[Ed. Note: Let the lawsuits against Pfizer fly. ASAP.]
by Emma Court, Market Watch:
One synthetic cannabinoid traced to the Brooklyn outbreak was patented by Pfizer several years ago
An illegal drug that was originally developed by Pfizer Inc. is behind a spate of overdoses in Brooklyn that sent more than two dozen people to the hospital and turned a city block into “zombieland” this past July.
AB-FUBINACA, which was first patented by the pharmaceutical company in early 2009, was found in a synthetic cannabinoid involved in the July 12 incident, according to a New England Journal of Medicine article published this week.

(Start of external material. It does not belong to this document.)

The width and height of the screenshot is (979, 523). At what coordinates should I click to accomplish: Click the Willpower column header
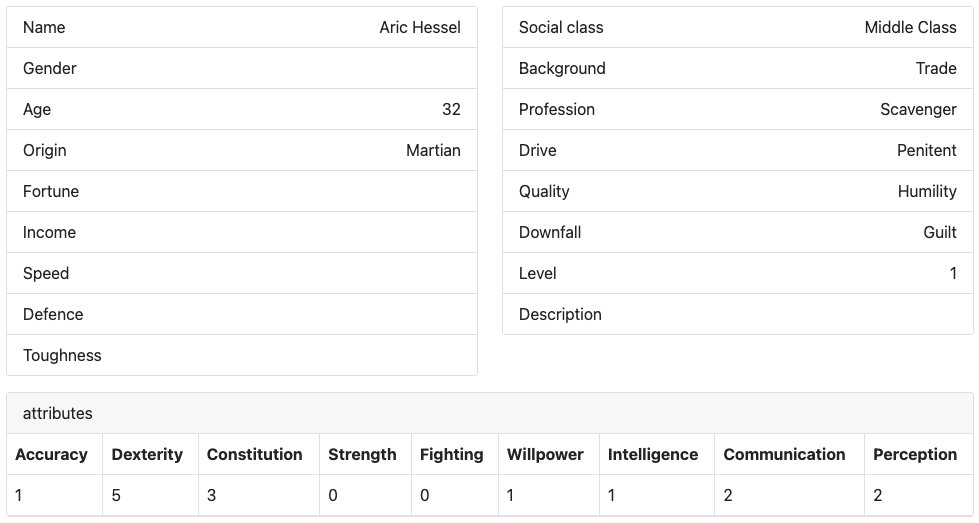[x=545, y=454]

Pfizer confirmed to MarketWatch that the company never moved forward with AB-FUBINACA. But the public patent appears to have fueled its development in foreign labs, the New York Times reports.
“Years ago we investigated a class of compounds for potential therapeutic value in treating cancer pain and inflammatory pain. Our work in this area was confined to the lab, never tested in patients, and eventually discontinued,” a Pfizer spokesperson told MarketWatch.
The drug is one of a fast-growing class of drugs called synthetic cannabinoids — also called spice, K2 and black mamba — which have become incredibly popular as marijuana alternatives. Also called synthetic marijuana, the drugs were originally developed by U.S. academics and pharmaceutical scientists, then abused as drugs around 2008, according to the NEJM article.
Users like synthetic marijuana because it’s inexpensive and undetectable on drug tests. But the unregulated drugs, which are classified as “Schedule I” controlled substances, can be incredibly dangerous. Their most severe effects include psychosis, delirium, seizures and death, according to the NEJM article.